Dartmouth researchers have developed a novel and unique approach to treating Chronic Lymphocytic Leukemia (CLL), a form of blood cancer that often requires repeated chemotherapy treatments to which it grows resistant.
The researchers, led by Alexey V. Danilov, MD, PhD, assistant professor at the Geisel School of Medicine at Dartmouth and Hematologist-Oncologist at the Norris Cotton Cancer Center, modeled the lymph node microenvironment where CLL cells are found in the laboratory. They were able to disrupt the activity of a pathway (NF-kappaB) that ensures the survival and resistance of the CLL cells in such microenvironments. The study findings were published in the journal Clinical Cancer Research.
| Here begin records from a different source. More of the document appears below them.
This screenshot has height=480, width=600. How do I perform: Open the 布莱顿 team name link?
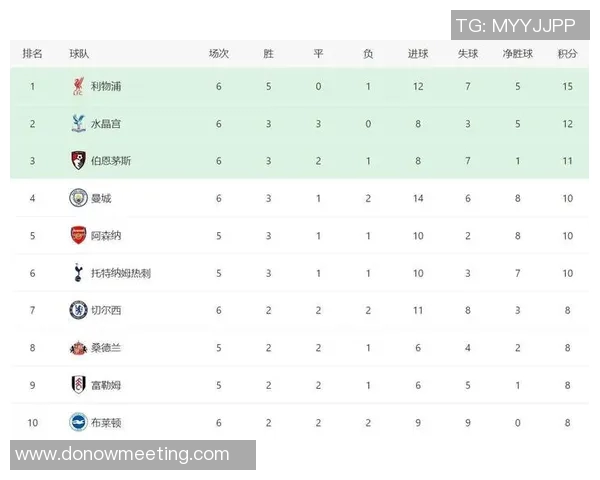tap(106, 422)
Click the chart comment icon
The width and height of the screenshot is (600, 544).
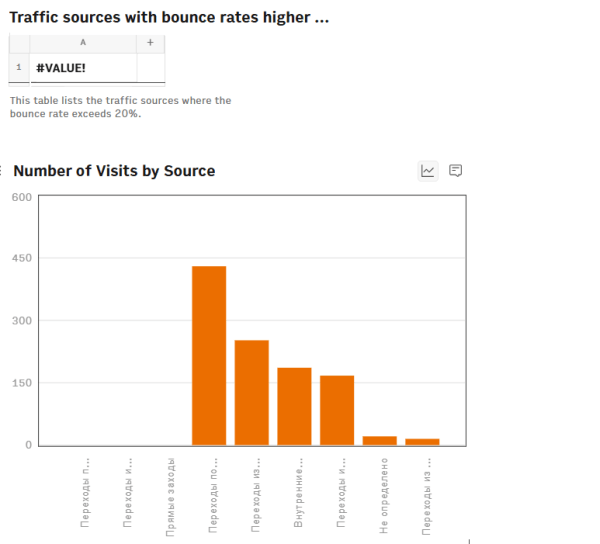(456, 171)
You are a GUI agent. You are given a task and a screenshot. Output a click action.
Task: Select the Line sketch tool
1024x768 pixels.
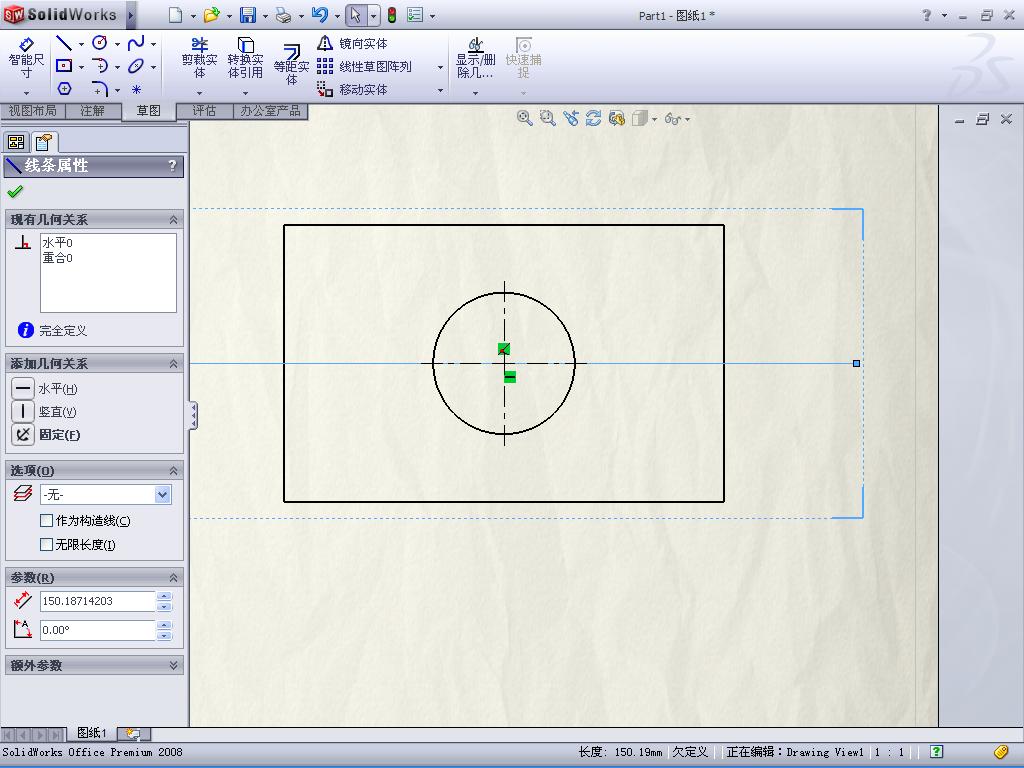(63, 43)
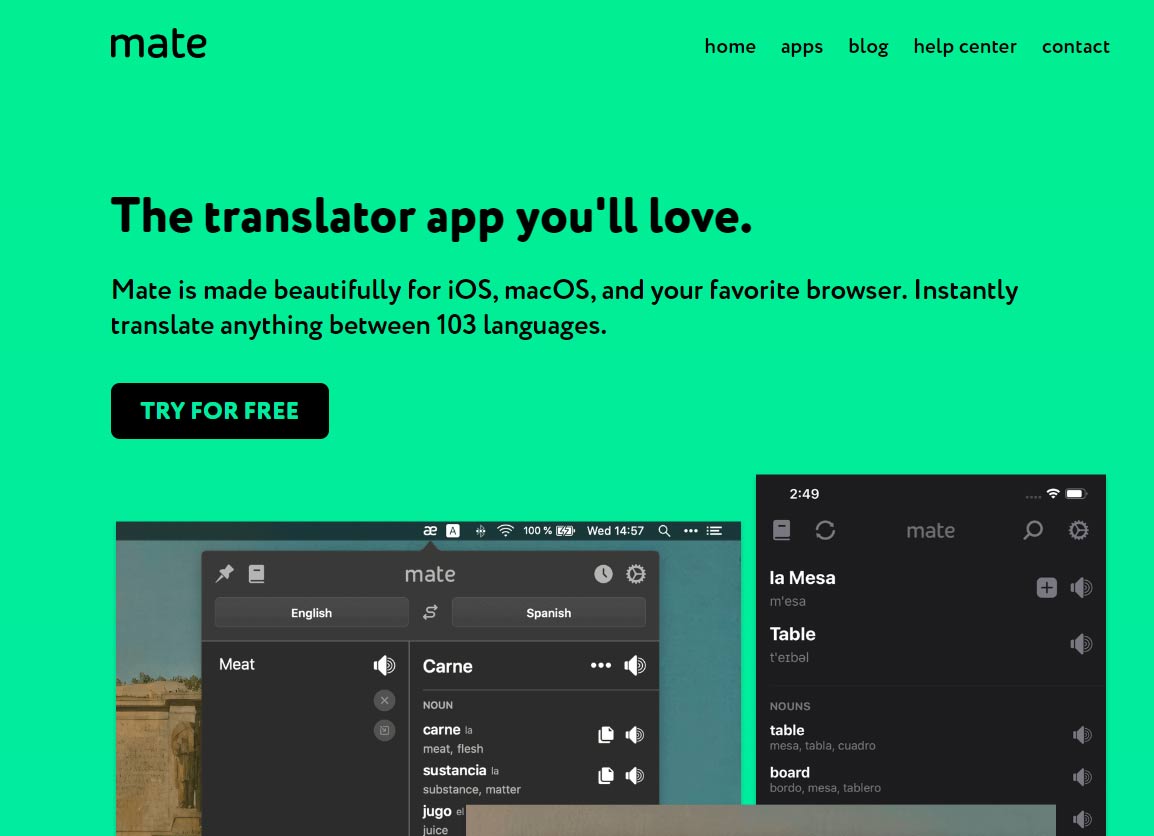Open the phrasebook icon in the macOS popover
This screenshot has width=1154, height=836.
click(255, 572)
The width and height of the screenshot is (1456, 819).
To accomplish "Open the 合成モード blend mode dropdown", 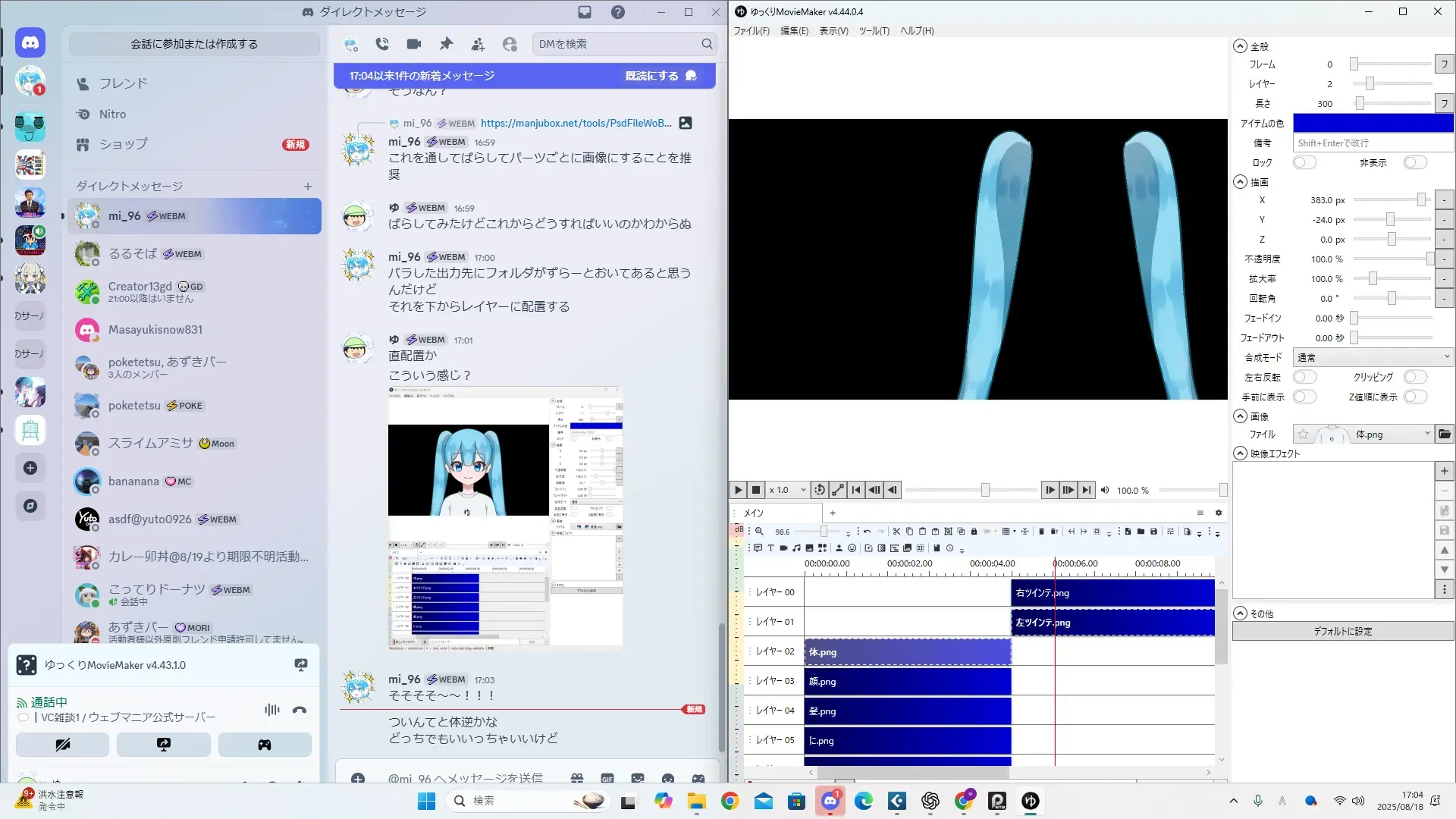I will 1373,357.
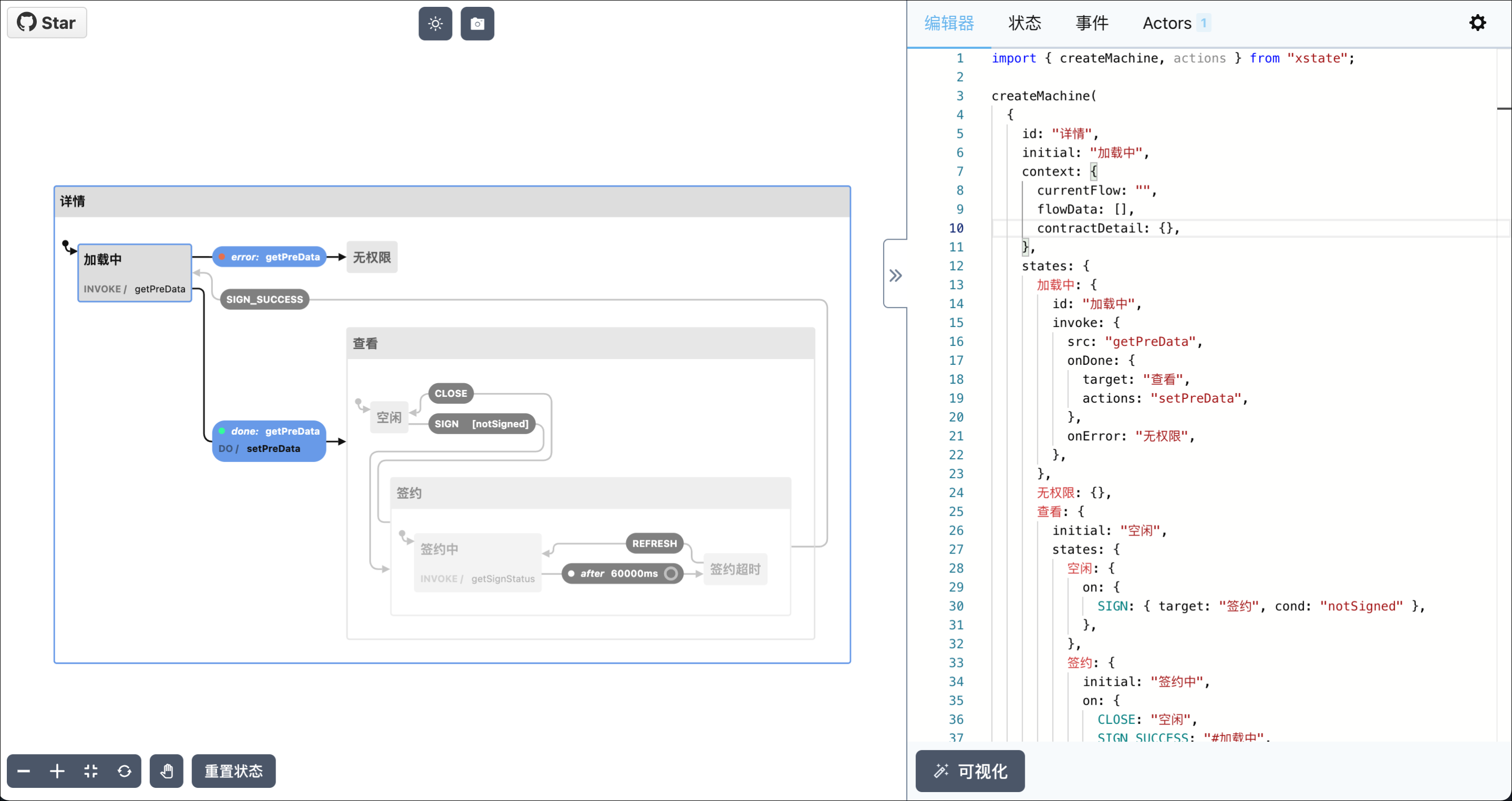Screen dimensions: 1512x801
Task: Click code line 10 contractDetail in editor
Action: [1108, 228]
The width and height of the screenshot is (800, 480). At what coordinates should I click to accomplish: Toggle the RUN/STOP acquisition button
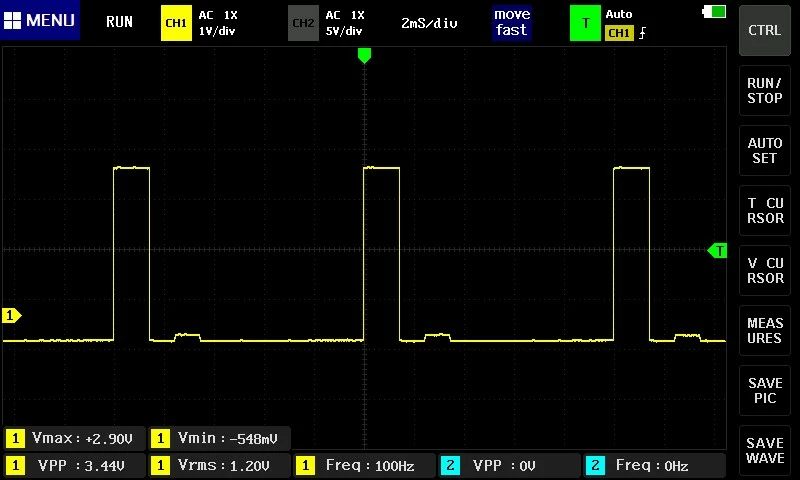click(764, 90)

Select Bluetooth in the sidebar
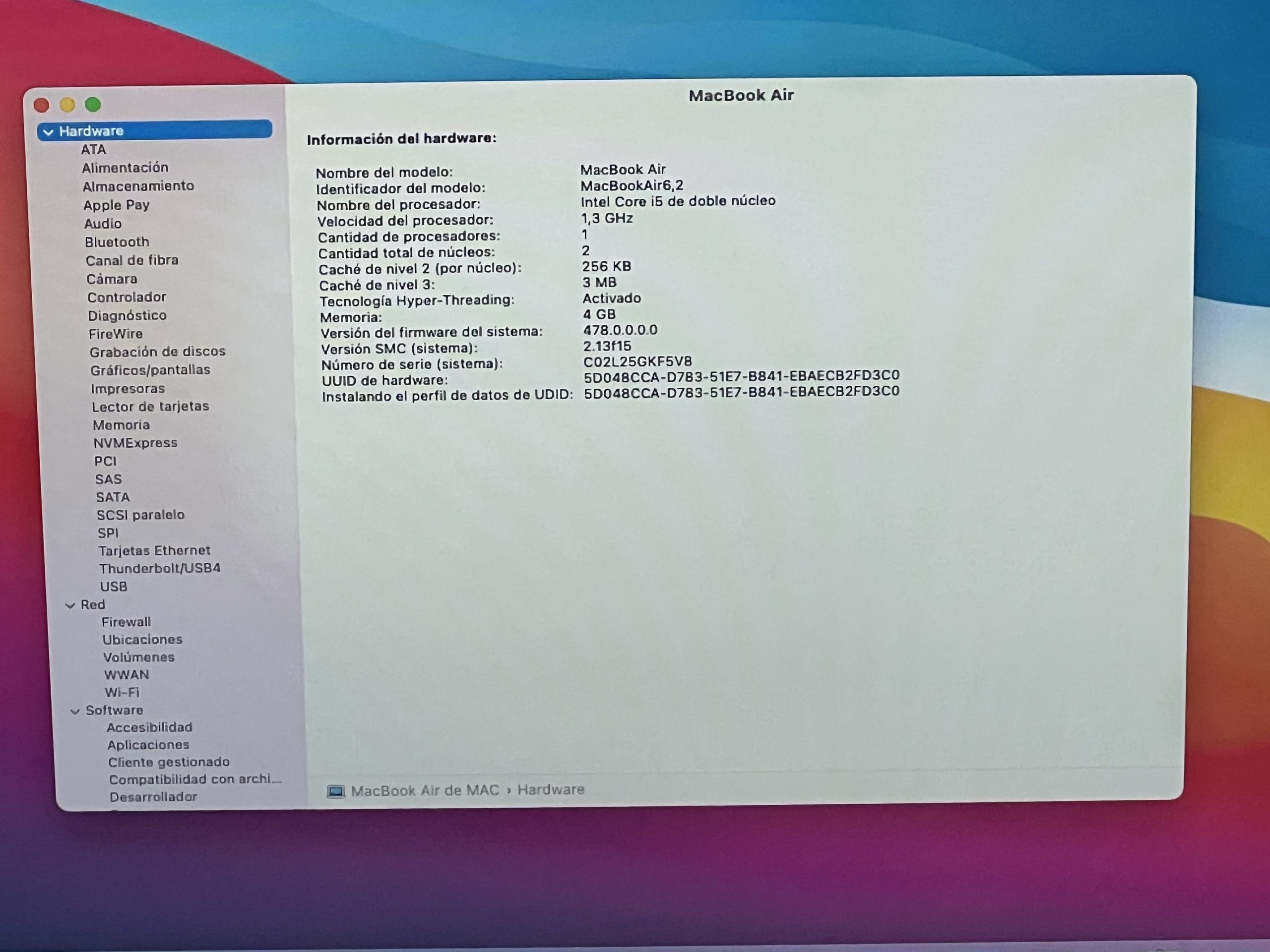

“In this in vitro microenvironment, we used MLN4924 to disrupt the activity of the NF-kappaB pathway by targeting Nedd8, which controls activation of NF-kappaB,” said Danilov. “This decreased the survival of CLL cells and re-sensitized them to conventional chemotherapy as well as novel agents. Because the CLL cells used were obtained from patients with this disorder, these findings are immediately relevant to the clinic.”
Danilov says that unlike other novel therapies that have shown promise in the treatment of CLL, this approach is unique because it does not directly target proteins within the B-cell receptor pathway. He also notes that other research models that mimic the natural lymph node microenvironment have typically induced prolonged survival of CLL cells and made them resistant to in vitro chemotherapy. This research used novel model systems which reversed the pro-survival effects of the microenvironment.
The researchers are now working to understand the intricate mechanisms of how MLN4924 decreased the survival of CLL cells. Once they understand the mechanisms involved, new therapeutic approaches and drug combinations can be developed for use in animal studies of CLL, and may ultimately lead to a clinical trial with human patients.
Co-authors on this study were: J. Claire Godbersen, Leigh Ann Humphries, Olga V. Danilova, Peter E. Kebbekus, Jennifer R. Brown, and Alan Eastman. This work was supported by grants from the National Cancer Institute (3P30CA023108-31S4) and the Leukemia & Lymphoma Society.